£406,000 is the average cost incurred by large European companies in the wake of a cyber-attack, according to the 2013 Global Corporate IT Security Risks survey conducted by B2B International, in conjunction with Kaspersky Lab.
Any cyber-attack can cause damages for a company, but how can those damages be quantified in financial terms? In 2013, experts at B2B International calculated the damages stemming from cyber-attacks based on the results of a survey of companies around the world.
In order to get the most accurate picture of costs, B2B included only incidents that had occurred in the previous 12 months; the assessment was based on information about losses sustained as a direct result of security incidents. This comprised two main components:
* Damage resulting from the incident itself – i.e. losses stemming from critical data leakage, business continuity, and the costs associated with engaging incident remediation specialists;
* Unplanned ‘response’ costs required to prevent future, similar attacks, including hiring/training staff and hardware, software and other infrastructural updates.

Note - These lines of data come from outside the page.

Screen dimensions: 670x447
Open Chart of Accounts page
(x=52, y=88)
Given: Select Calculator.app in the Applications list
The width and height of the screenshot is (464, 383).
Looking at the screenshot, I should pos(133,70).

Researchers did not incorporate data about some losses and expenses incurred by a comparatively small number of surveyed companies, such as costs stemming from the need to release a public statement about the incident.

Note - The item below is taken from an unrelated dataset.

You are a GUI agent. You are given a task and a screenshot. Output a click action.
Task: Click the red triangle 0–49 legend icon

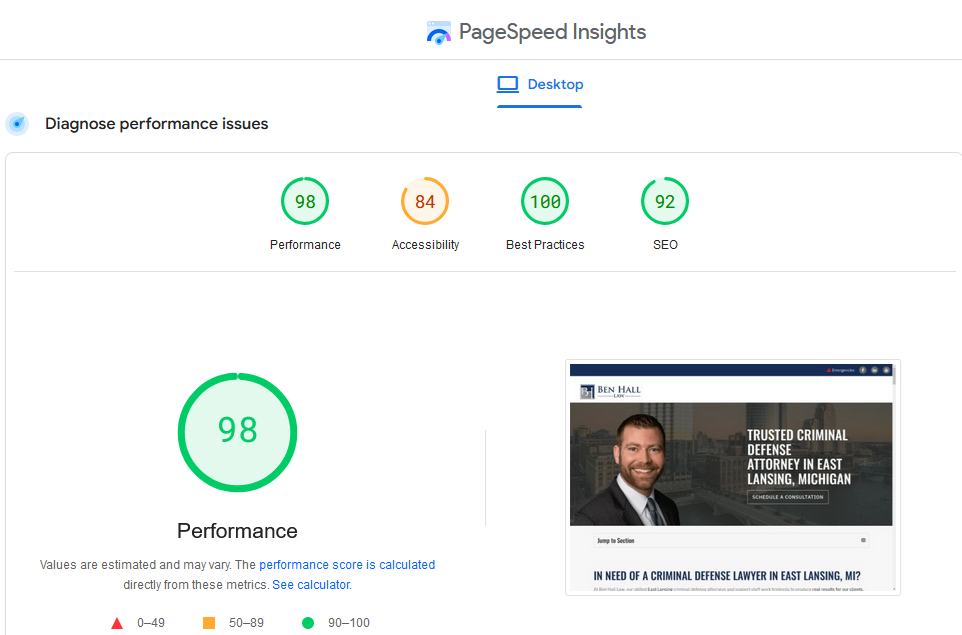pos(117,622)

After crunching the numbers, it appears that the majority of losses are caused by the incident itself. Lost opportunities and profits, as well as payments to third-party remediation specialists, average out at £368,000. “Response” expenses for hiring and training staff, as well as updating the hardware and software infrastructure adds an additional average payment of £38,000.

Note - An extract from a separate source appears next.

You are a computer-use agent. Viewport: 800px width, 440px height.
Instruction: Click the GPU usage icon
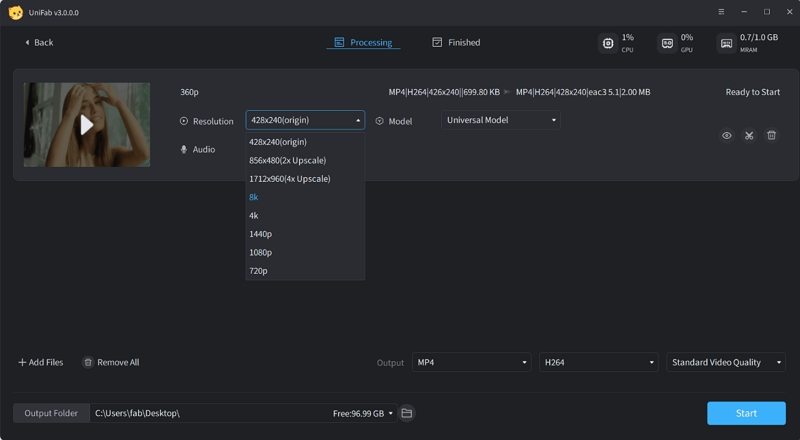click(667, 43)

Interestingly, damages also varied depending on the region in which the targeted company operates, with Europe displaying a lower cost of damages than a number of other regions. For example, the largest damages were associated with incidents that involved companies operating in North America — an average of £530,000, followed closely by South America at £526,000.
The costs of a cyber-attack against small and mid-sized enterprises are lower than for large corporations. Nonetheless, considering the smaller size of these companies, the amounts still deal a significant blow. The average loss resulting from IT security incidents for mid-sized European companies came in at roughly £36,000, of which approximately £25,000 is accounted for by the incident itself, while the remaining £11,000 comes from other associated expenditures.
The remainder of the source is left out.